I decided I won't upload tourist pictures here because if someone is curious to see what it looks like in London, they can just google it. I will show you one picture that I like a lot, though. It is taken at Harrods, which was a really cool place, but what I will remember the best is this huge teddy bear that is actually taller than me. That would be nice to get at Christmas, wouldn't it? It could give a feeling of safety, at least. I warmly recommend visiting London for anyone and I will definitely go back someday!

  

keskiviikko 10. huhtikuuta 2013

Talking loud, not saying much

Recently I have experienced the difficulty of producing words to spit out to match what is going on in your head. I know I talk a lot, but a lot of it is just superficial chitchat, the producing of which doesn't really require much brain activity. It is easy to talk about nonsense or everyday stuff but when you need to face the simple truth aka what you really think and feel, it gets tough. 

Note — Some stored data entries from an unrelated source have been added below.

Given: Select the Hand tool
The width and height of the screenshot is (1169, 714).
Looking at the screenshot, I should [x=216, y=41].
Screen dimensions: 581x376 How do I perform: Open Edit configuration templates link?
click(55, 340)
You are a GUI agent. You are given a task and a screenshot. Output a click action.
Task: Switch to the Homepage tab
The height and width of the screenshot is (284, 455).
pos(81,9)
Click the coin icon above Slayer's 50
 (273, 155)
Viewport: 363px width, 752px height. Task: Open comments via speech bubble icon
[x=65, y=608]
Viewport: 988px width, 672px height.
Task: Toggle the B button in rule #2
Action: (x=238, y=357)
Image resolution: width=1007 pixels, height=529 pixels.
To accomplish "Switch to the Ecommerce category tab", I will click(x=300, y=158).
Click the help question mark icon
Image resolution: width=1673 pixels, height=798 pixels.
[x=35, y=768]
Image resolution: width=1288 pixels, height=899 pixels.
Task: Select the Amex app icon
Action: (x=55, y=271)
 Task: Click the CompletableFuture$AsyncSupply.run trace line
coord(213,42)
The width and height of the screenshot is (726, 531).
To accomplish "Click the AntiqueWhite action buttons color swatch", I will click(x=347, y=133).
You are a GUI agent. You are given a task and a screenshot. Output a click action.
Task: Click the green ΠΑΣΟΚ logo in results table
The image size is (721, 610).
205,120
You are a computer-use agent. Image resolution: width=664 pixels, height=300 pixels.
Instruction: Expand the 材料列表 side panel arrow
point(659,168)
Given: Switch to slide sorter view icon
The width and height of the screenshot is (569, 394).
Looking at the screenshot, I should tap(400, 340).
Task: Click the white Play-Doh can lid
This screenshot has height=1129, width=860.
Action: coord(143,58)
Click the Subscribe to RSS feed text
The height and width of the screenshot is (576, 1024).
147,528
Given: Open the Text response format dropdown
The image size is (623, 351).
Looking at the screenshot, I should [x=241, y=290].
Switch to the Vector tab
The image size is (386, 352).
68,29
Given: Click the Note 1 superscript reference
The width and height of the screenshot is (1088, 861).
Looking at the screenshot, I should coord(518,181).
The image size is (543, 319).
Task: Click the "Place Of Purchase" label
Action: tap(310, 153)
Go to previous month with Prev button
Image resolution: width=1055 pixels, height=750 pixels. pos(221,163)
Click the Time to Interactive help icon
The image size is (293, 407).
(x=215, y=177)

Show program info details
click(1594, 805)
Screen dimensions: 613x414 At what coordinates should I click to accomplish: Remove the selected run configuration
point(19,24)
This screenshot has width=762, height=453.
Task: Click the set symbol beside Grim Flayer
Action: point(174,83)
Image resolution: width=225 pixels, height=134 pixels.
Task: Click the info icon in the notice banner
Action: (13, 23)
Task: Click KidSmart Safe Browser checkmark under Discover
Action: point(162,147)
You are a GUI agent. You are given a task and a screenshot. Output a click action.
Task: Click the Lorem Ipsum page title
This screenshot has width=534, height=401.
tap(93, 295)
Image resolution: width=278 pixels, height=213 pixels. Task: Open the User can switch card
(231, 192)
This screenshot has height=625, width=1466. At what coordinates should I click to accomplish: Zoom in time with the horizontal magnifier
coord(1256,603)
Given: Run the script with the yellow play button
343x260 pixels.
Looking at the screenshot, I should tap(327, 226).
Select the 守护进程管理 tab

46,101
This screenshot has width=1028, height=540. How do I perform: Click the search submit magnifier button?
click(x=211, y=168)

The easiest thing is to answer a direct question. That way you can catch a single piece of information from the never-ending flow of thoughts and it is easier to turn it to a sensible explanation. But when you're asked to open your mouth and let it out, the complexity of forming a smooth and understandable piece of a story can turn out to be surprisingly agonising. You can't untie a knot unless you know where the end is, nor can you solve a puzzle if there are pieces missing. 

You'd think you know what you think. There is nothing more confusing than mixed feelings and thoughts that you are supposed to put in words. There are too many different coloured threads and too many ends so that you don't know where to pull. All I am trying to say that I can't always figure out the mess inside my head and be sure of what I want. In that case, expressing yourself is extremely challenging. There is always so subtle a line between the feeling inside and the meaning of something verbal and therefore crossing that line gives a wrong impression. Trying to avoid that and to speak directly from the heart as honestly as possible sometimes leads to stuttering, half-finished sentences that seem just wrong in the situation and thinking breaks. Tolerating it takes a lot of patience from the conversation partner, I know.

I am trying my best every single time to face my reality both inside and outside. For many people, including me, it is not only yourself that determines how big a mess and a contradiction your thoughts can form with your feelings. The circumstances, other people, facts, life situation and hopes pull you to all kinds of directions and somehow you are just supposed to choose a path to go. Whether it is the right one or not, you can't know until you know. One thing I am sure of, though; I do not want to make hasty desicions. I want to take my time to clear my way through the jungle of thoughts and when it is clear enough to walk, make desicions based on what I've learned along the way.